On a Consolidated basis, your Company has achieved an operational turnover of Rs. 73,247.40 Lakhs as compared to Rs. 54,473.96 Lakhs in the previous Financial Year and Loss After Tax of Rs. 2,279.24 Lakhs as compared to Profit after Tax of Rs. 1,428.23 Lakhs in the previous Financial Year.

A fire broke out at the Pithampur (M.P.) Plant, on 28th April, 2022. Due to robust safety measures adopted by the Company, the situation was brought under control without any casualties, but stock and other assets valued at Rs 19.25 crores were damaged. These items were adequately insured and the Company has filed the necessary insurance claim which is under process. Accordingly, the company has not estimated any loss on this account. The company's manufacturing operations were impacted due to the fire incident during peak business season and therefore inventory was carried forward which could not be liquidated as per the original plan.
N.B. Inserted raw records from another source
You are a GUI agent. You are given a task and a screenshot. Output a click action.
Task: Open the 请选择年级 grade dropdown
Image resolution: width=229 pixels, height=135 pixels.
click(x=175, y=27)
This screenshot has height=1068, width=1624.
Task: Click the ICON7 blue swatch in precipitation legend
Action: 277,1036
Further sharp fall in polymer prices in the global market and extended rains had impacted stock valuations and affected company's profitability during the first half.

DIVIDEND

Due to losses in the current year and to conserve the accumulated resources for the business purposes your directors didn't recommend dividend for the year. (Previous year @ 20% {Rs.0.20 per equity shares of Re. 1/-each on 4,96,03,520 Equity Shares aggregating to Rs.99.21 Lakhs}).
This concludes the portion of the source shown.